WORK TASK:
Extract all records. Keep each one exact.

Stored data entries:

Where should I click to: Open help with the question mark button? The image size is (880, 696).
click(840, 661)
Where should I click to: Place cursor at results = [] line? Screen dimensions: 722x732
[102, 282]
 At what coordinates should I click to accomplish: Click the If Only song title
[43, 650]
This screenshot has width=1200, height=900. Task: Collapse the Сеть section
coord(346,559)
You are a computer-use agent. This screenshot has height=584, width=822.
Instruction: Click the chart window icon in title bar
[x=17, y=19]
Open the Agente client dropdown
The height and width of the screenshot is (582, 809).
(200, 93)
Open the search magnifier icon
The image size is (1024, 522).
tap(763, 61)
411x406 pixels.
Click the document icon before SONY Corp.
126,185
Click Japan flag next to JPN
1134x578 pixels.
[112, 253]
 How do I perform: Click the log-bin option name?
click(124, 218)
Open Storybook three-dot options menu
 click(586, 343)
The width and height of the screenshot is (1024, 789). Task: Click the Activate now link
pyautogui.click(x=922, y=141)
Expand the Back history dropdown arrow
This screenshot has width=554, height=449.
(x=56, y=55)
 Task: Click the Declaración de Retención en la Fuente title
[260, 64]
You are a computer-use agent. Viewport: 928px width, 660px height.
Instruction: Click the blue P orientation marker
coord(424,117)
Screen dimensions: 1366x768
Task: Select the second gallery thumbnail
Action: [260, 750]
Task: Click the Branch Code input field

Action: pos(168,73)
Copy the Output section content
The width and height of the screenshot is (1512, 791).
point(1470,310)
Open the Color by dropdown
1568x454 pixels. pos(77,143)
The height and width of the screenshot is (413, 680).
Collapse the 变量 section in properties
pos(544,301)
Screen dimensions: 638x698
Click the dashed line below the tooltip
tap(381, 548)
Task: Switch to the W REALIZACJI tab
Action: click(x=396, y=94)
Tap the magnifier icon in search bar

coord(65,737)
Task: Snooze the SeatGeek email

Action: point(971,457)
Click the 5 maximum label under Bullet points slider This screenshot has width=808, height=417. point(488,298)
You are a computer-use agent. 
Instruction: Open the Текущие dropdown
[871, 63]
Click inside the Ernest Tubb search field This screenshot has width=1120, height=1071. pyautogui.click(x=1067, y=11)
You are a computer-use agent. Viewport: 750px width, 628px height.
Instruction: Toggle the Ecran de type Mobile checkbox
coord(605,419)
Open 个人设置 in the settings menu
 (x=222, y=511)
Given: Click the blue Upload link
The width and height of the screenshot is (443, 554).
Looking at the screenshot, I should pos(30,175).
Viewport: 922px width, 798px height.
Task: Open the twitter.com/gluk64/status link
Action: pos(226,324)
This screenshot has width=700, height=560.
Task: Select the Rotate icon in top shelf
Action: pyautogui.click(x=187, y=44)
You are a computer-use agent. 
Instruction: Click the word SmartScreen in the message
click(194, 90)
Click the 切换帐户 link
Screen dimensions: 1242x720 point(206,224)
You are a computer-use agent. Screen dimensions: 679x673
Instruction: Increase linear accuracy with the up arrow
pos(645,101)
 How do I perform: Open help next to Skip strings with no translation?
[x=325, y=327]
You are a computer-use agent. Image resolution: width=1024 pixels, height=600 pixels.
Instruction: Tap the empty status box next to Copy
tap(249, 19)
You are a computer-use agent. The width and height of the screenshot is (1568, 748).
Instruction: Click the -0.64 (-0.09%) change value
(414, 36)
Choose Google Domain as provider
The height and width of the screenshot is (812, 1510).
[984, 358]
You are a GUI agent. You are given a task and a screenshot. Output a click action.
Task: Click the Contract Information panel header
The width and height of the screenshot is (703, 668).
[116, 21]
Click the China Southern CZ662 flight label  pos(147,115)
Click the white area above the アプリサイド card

FINISHED TASK:
Where should I click to: Open help with the question mark button? The image size is (880, 696).
click(840, 661)
Where should I click to: Place cursor at results = [] line? Screen dimensions: 722x732
[102, 282]
 At what coordinates should I click to accomplish: Click the If Only song title
[43, 650]
This screenshot has width=1200, height=900. Task: Collapse the Сеть section
coord(346,559)
You are a computer-use agent. This screenshot has height=584, width=822.
Instruction: Click the chart window icon in title bar
[x=17, y=19]
Open the Agente client dropdown
The height and width of the screenshot is (582, 809).
(200, 93)
Open the search magnifier icon
The image size is (1024, 522).
tap(763, 61)
411x406 pixels.
Click the document icon before SONY Corp.
126,185
Click Japan flag next to JPN
1134x578 pixels.
[112, 253]
 How do I perform: Click the log-bin option name?
click(124, 218)
Open Storybook three-dot options menu
 click(586, 343)
The width and height of the screenshot is (1024, 789). Task: Click the Activate now link
pyautogui.click(x=922, y=141)
Expand the Back history dropdown arrow
This screenshot has width=554, height=449.
(x=56, y=55)
 Task: Click the Declaración de Retención en la Fuente title
[260, 64]
You are a computer-use agent. Viewport: 928px width, 660px height.
Instruction: Click the blue P orientation marker
coord(424,117)
Screen dimensions: 1366x768
Task: Select the second gallery thumbnail
Action: [260, 750]
Task: Click the Branch Code input field

Action: pos(168,73)
Copy the Output section content
The width and height of the screenshot is (1512, 791).
point(1470,310)
Open the Color by dropdown
1568x454 pixels. pos(77,143)
The height and width of the screenshot is (413, 680).
Collapse the 变量 section in properties
pos(544,301)
Screen dimensions: 638x698
Click the dashed line below the tooltip
tap(381, 548)
Task: Switch to the W REALIZACJI tab
Action: click(x=396, y=94)
Tap the magnifier icon in search bar

coord(65,737)
Task: Snooze the SeatGeek email

Action: point(971,457)
Click the 5 maximum label under Bullet points slider This screenshot has width=808, height=417. point(488,298)
You are a computer-use agent. 
Instruction: Open the Текущие dropdown
[871, 63]
Click inside the Ernest Tubb search field This screenshot has width=1120, height=1071. pyautogui.click(x=1067, y=11)
You are a computer-use agent. Viewport: 750px width, 628px height.
Instruction: Toggle the Ecran de type Mobile checkbox
coord(605,419)
Open 个人设置 in the settings menu
 (x=222, y=511)
Given: Click the blue Upload link
The width and height of the screenshot is (443, 554).
Looking at the screenshot, I should pos(30,175).
Viewport: 922px width, 798px height.
Task: Open the twitter.com/gluk64/status link
Action: pos(226,324)
This screenshot has width=700, height=560.
Task: Select the Rotate icon in top shelf
Action: pyautogui.click(x=187, y=44)
You are a computer-use agent. 
Instruction: Click the word SmartScreen in the message
click(194, 90)
Click the 切换帐户 link
Screen dimensions: 1242x720 point(206,224)
You are a computer-use agent. Screen dimensions: 679x673
Instruction: Increase linear accuracy with the up arrow
pos(645,101)
 How do I perform: Open help next to Skip strings with no translation?
[x=325, y=327]
You are a computer-use agent. Image resolution: width=1024 pixels, height=600 pixels.
Instruction: Tap the empty status box next to Copy
tap(249, 19)
You are a computer-use agent. The width and height of the screenshot is (1568, 748).
Instruction: Click the -0.64 (-0.09%) change value
(414, 36)
Choose Google Domain as provider
The height and width of the screenshot is (812, 1510).
[984, 358]
You are a GUI agent. You are given a task and a screenshot. Output a click action.
Task: Click the Contract Information panel header
The width and height of the screenshot is (703, 668).
[116, 21]
Click the China Southern CZ662 flight label  pos(147,115)
Click the white area above the アプリサイド card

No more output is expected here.